Semantic Similarity Score: 0.8151

Synchronous Usage

If you prefer synchronous code, you can use the .score() method instead of .ascore():

result = scorer.score(
    reference="The Eiffel Tower is located in Paris. It has a height of 1000ft.",
    response="The Eiffel Tower is located in Paris."
)

How It's Calculated

Example

Reference: Albert Einstein's theory of relativity revolutionized our understanding of the universe.

High similarity response: Einstein's groundbreaking theory of relativity transformed our comprehension of the cosmos.

Low similarity response: Isaac Newton's laws of motion greatly influenced classical physics.

Let's examine how semantic similarity was calculated for the high similarity response:

Step 1: Vectorize the reference answer using the specified embedding model.
Step 2: Vectorize the generated response using the same embedding model.
Step 3: Compute the cosine similarity between the two vectors.
Step 4: The cosine similarity value (0-1) is the final score.

Legacy Metrics API

The following examples use the legacy metrics API pattern.

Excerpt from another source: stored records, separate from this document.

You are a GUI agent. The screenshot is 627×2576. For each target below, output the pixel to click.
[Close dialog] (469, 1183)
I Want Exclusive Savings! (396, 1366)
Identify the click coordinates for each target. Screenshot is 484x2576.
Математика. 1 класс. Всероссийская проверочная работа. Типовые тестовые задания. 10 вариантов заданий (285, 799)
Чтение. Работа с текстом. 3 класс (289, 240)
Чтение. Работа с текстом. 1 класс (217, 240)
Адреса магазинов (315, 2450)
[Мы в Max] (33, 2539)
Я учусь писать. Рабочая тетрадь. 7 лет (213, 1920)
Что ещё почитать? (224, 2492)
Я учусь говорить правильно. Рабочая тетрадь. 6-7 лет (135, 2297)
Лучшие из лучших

For new projects, we recommend using the collections-based API shown above.

Deprecation Timeline

This API will be deprecated in version 0.4 and removed in version 1.0. Please migrate to the collections-based API shown above.

Example with SingleTurnSample

from ragas.dataset_schema import SingleTurnSample
from ragas.metrics import SemanticSimilarity
from ragas.embeddings import LangchainEmbeddingsWrapper

sample = SingleTurnSample(
    response="The Eiffel Tower is located in Paris.",
    reference="The Eiffel Tower is located in Paris. It has a height of 1000ft."
)

scorer = SemanticSimilarity(embeddings=LangchainEmbeddingsWrapper(evaluator_embedding))
await scorer.single_turn_ascore(sample)

Output:

0.8151371879226978